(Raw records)
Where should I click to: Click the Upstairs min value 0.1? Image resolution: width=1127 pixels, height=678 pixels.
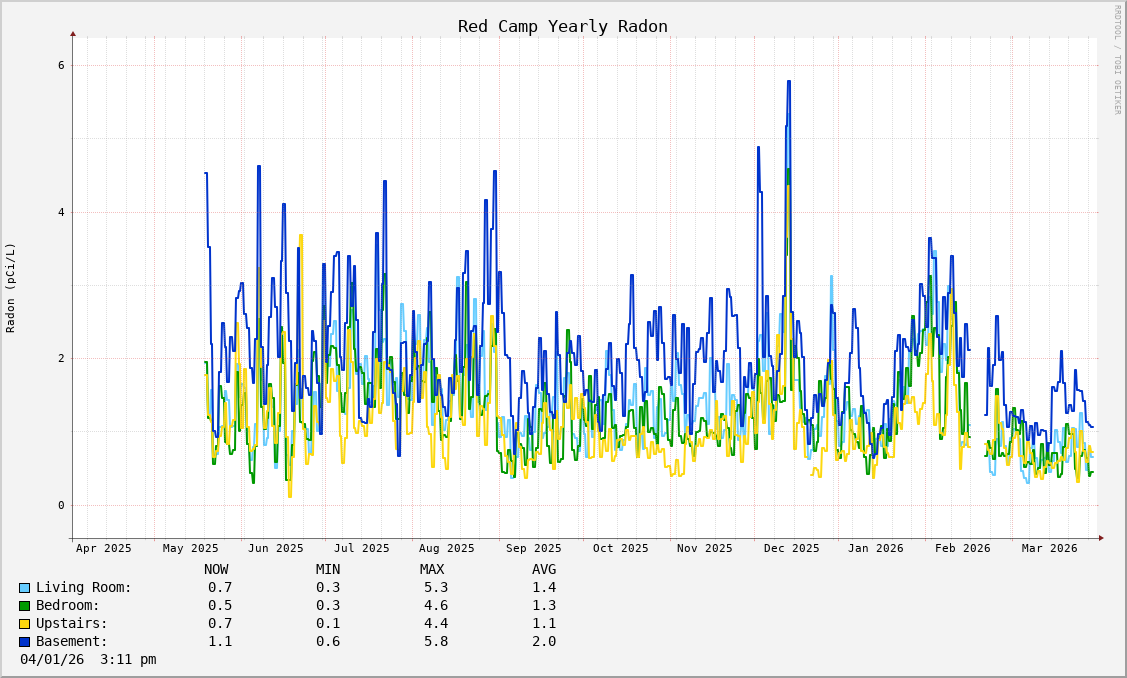tap(328, 624)
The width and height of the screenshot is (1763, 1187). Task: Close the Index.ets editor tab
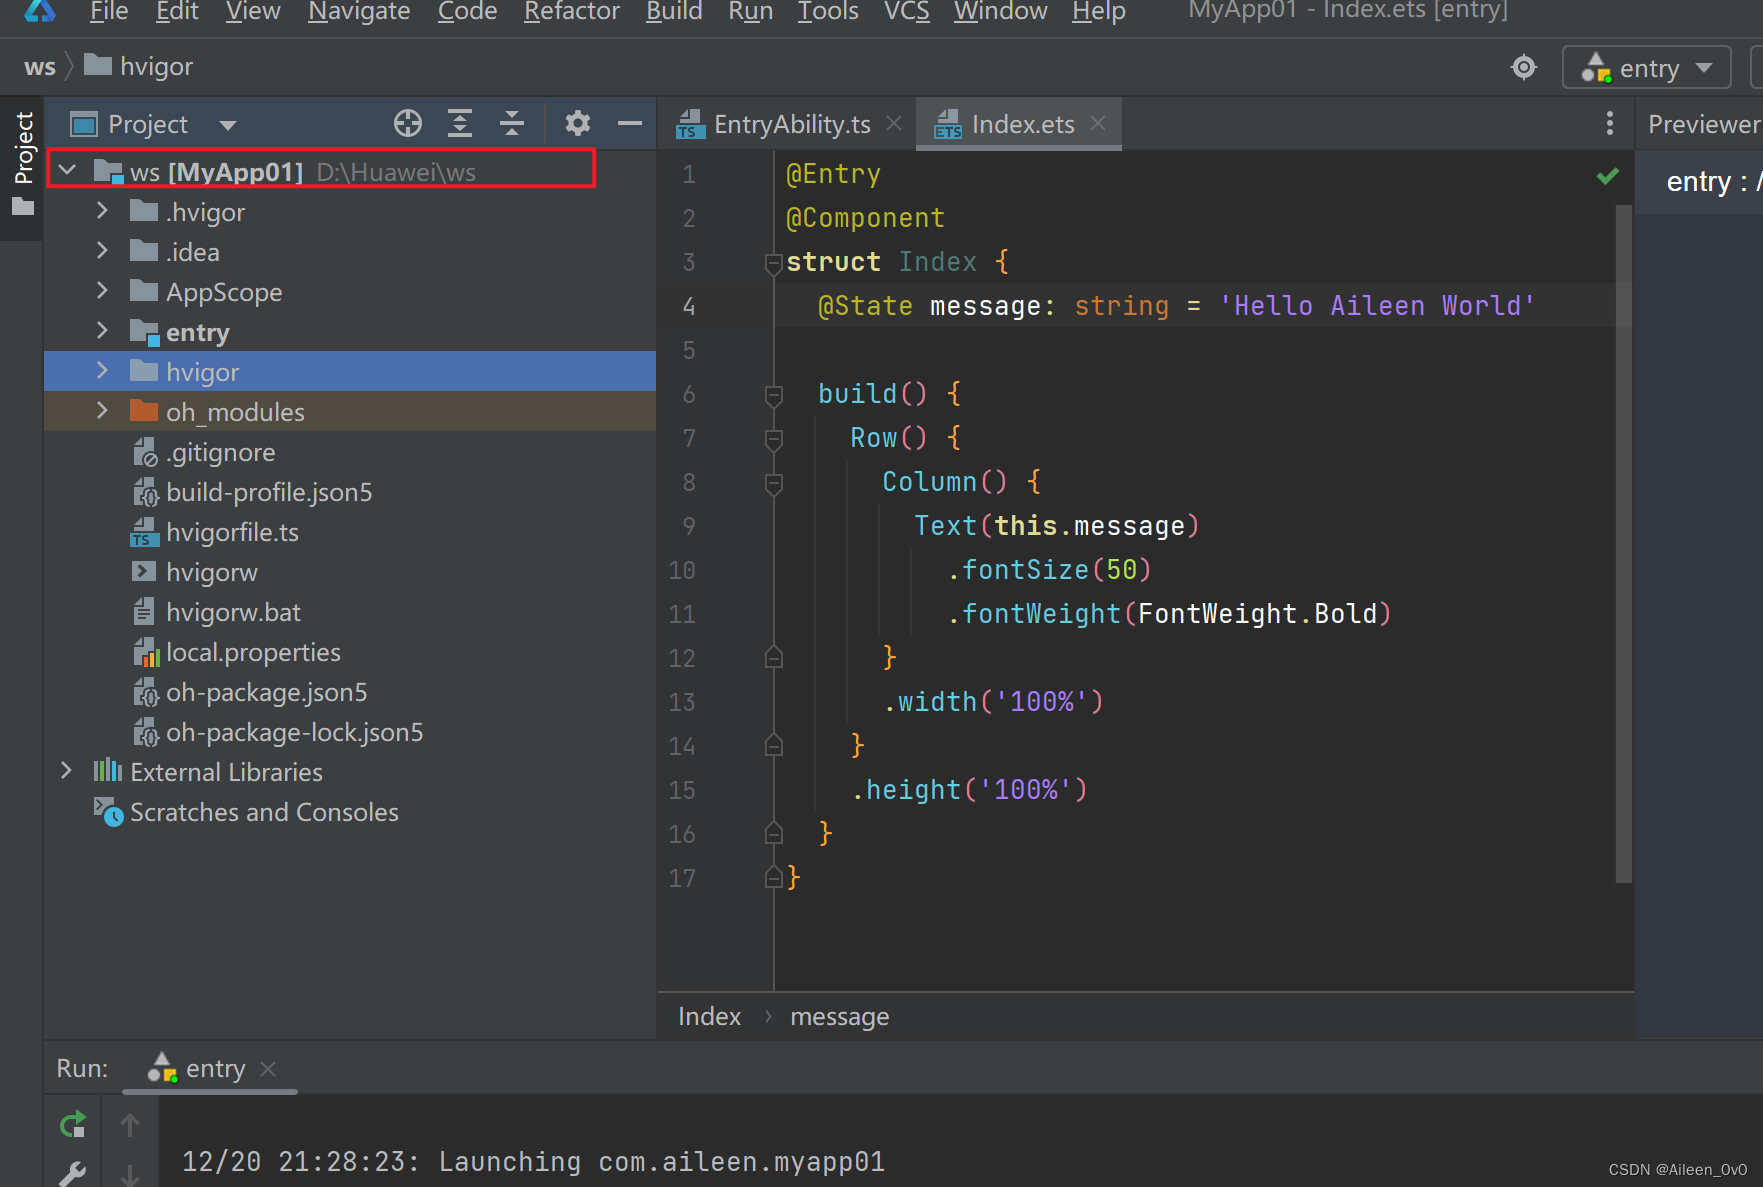point(1098,124)
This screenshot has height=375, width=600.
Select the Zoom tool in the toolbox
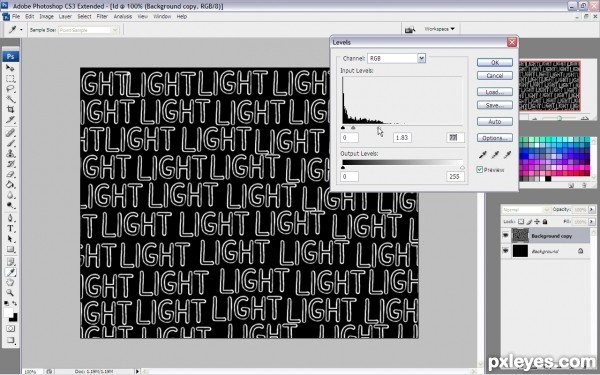point(10,293)
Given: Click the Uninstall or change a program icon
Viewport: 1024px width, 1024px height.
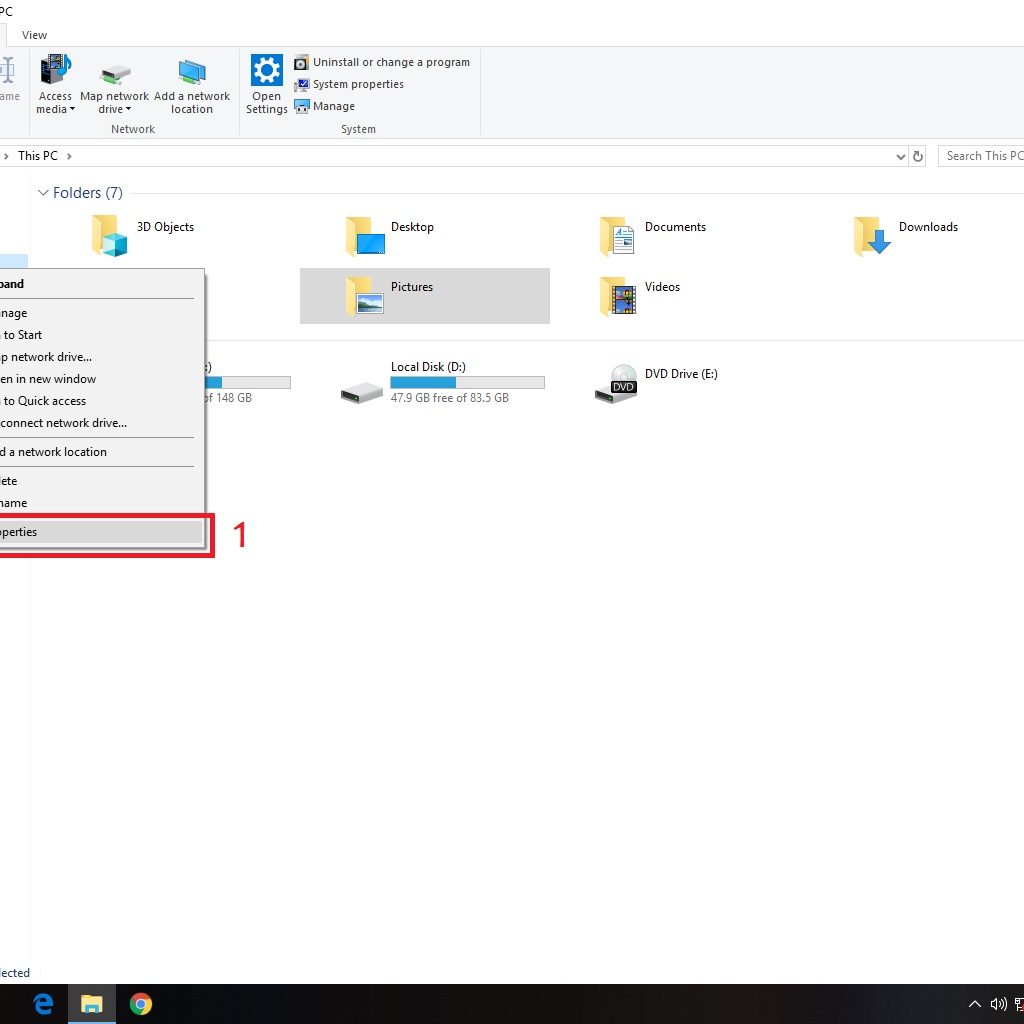Looking at the screenshot, I should point(301,62).
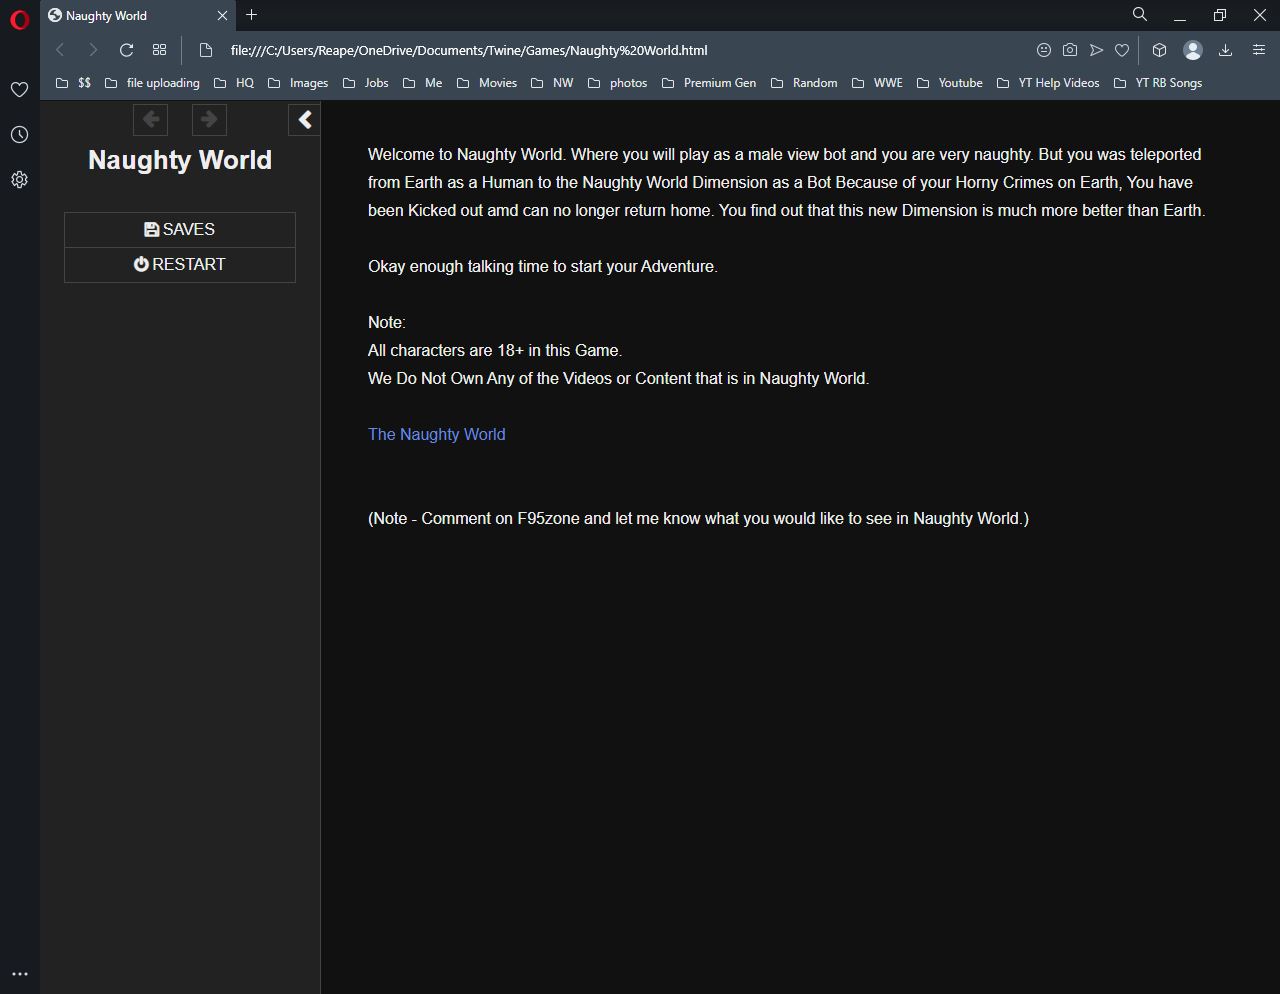Open the Easy Setup menu icon

pyautogui.click(x=1259, y=50)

# Stated problem:
Swap "toolbox" for "toolbar" in the data from the line with "This screenshot has height=375, width=600." through the end of the data, keeping everything else the same and leaving out the pictures.

# Problem solution:
This screenshot has height=375, width=600.
Select the Zoom tool in the toolbar
point(10,293)
Given: Click the Uninstall or change a program icon
Viewport: 1024px width, 1024px height.
Looking at the screenshot, I should point(301,62).
Open the Easy Setup menu icon

pyautogui.click(x=1259, y=50)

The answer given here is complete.